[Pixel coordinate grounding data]
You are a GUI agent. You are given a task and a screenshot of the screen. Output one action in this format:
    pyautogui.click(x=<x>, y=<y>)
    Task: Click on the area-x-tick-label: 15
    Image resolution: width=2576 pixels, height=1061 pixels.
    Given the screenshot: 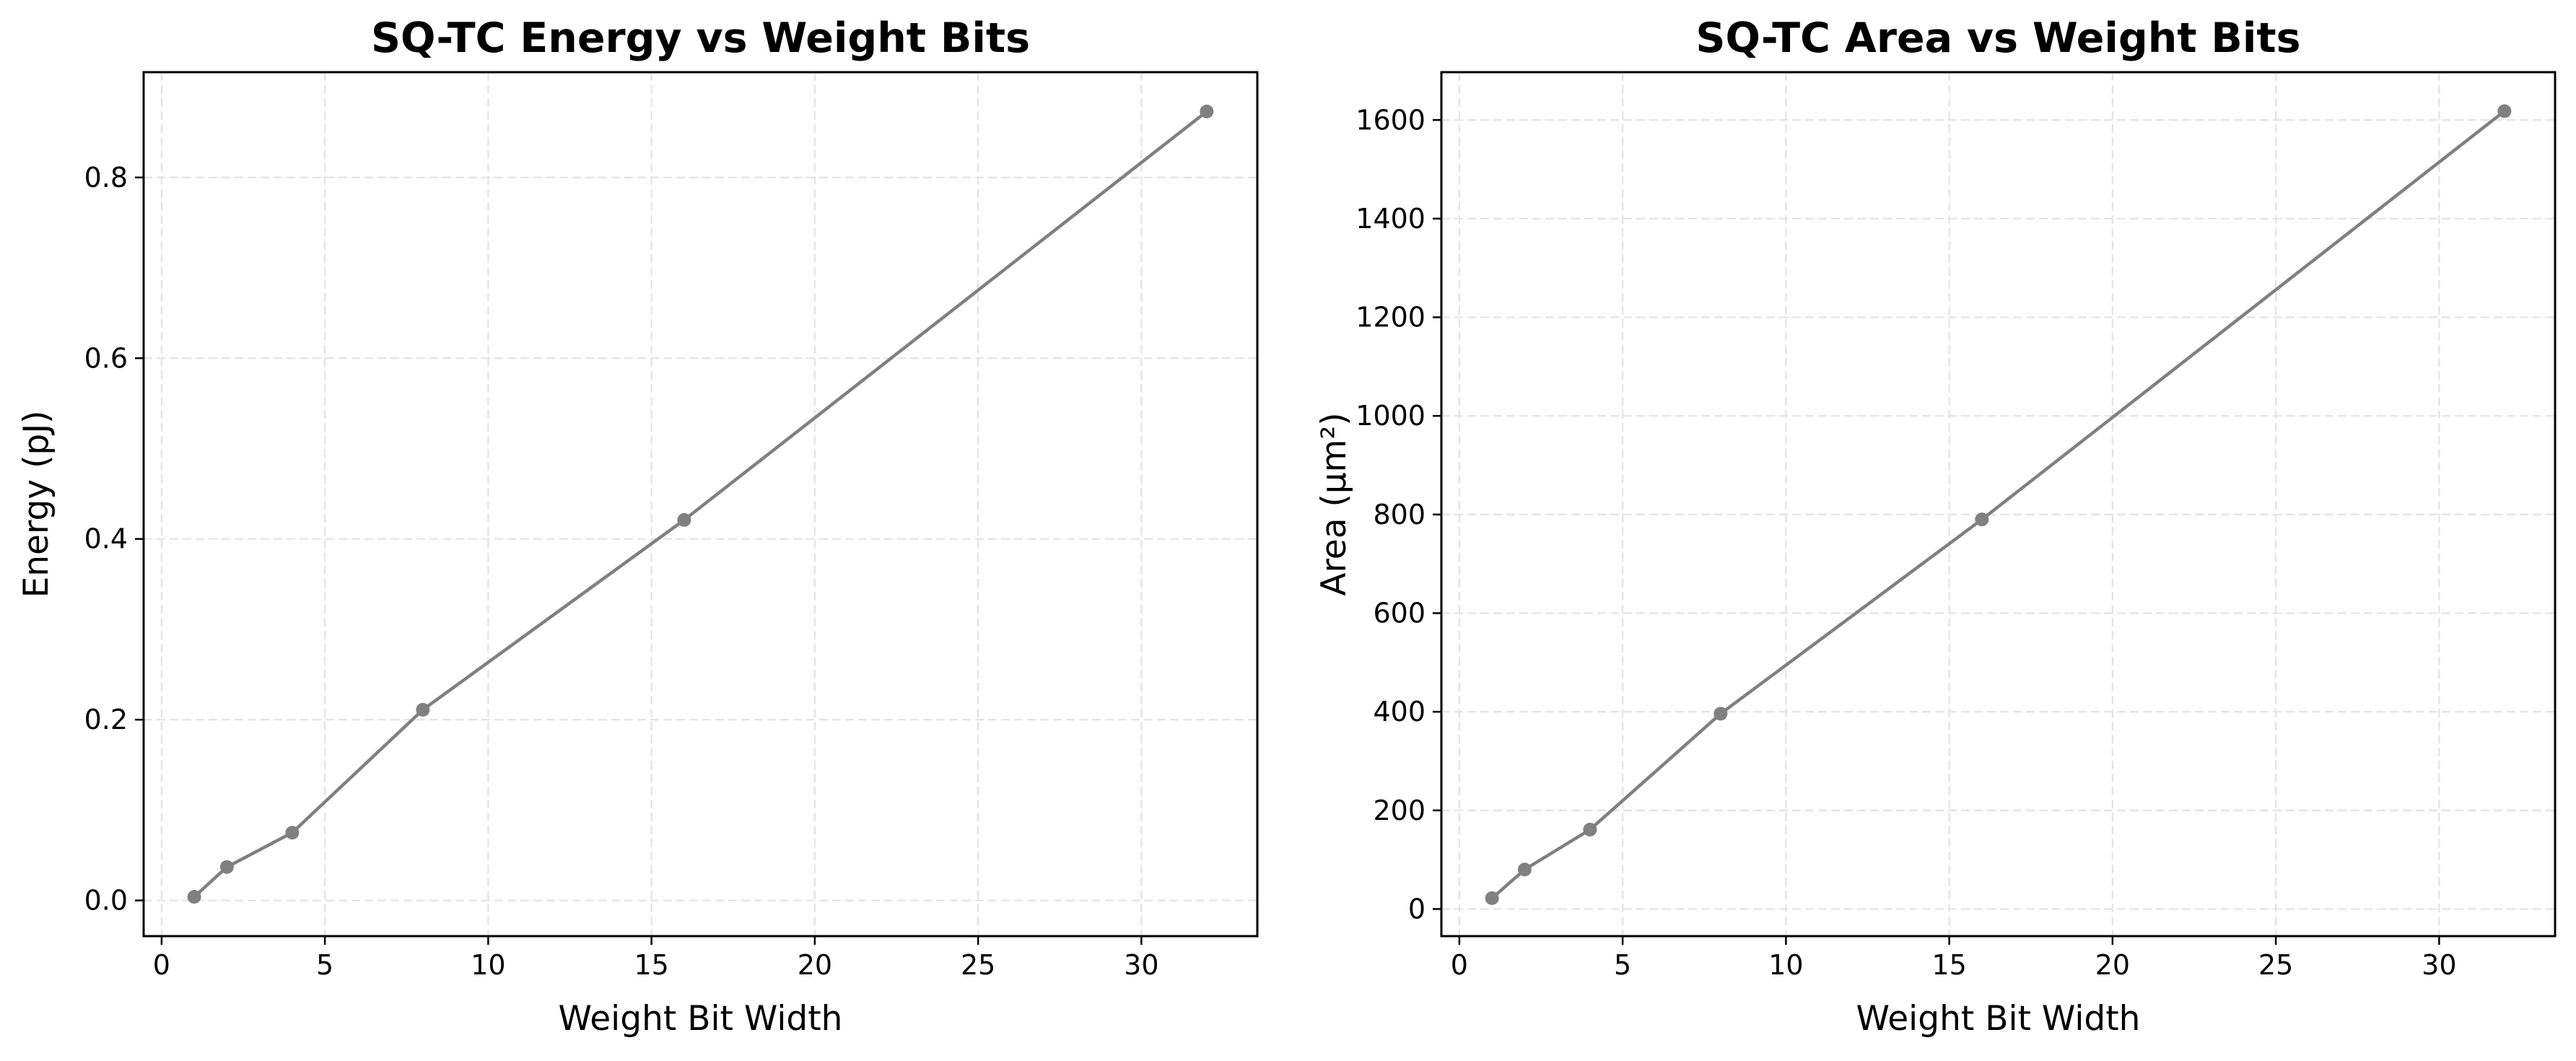 What is the action you would take?
    pyautogui.click(x=1948, y=965)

— Exercise details —
Reproduce the entries word for word, from their very first line down to and including the line containing "Image resolution: width=2576".

— Final answer —
You are a GUI agent. You are given a task and a screenshot of the screen. Output one action in this format:
    pyautogui.click(x=<x>, y=<y>)
    Task: Click on the area-x-tick-label: 15
    Image resolution: width=2576 pixels, height=1061 pixels.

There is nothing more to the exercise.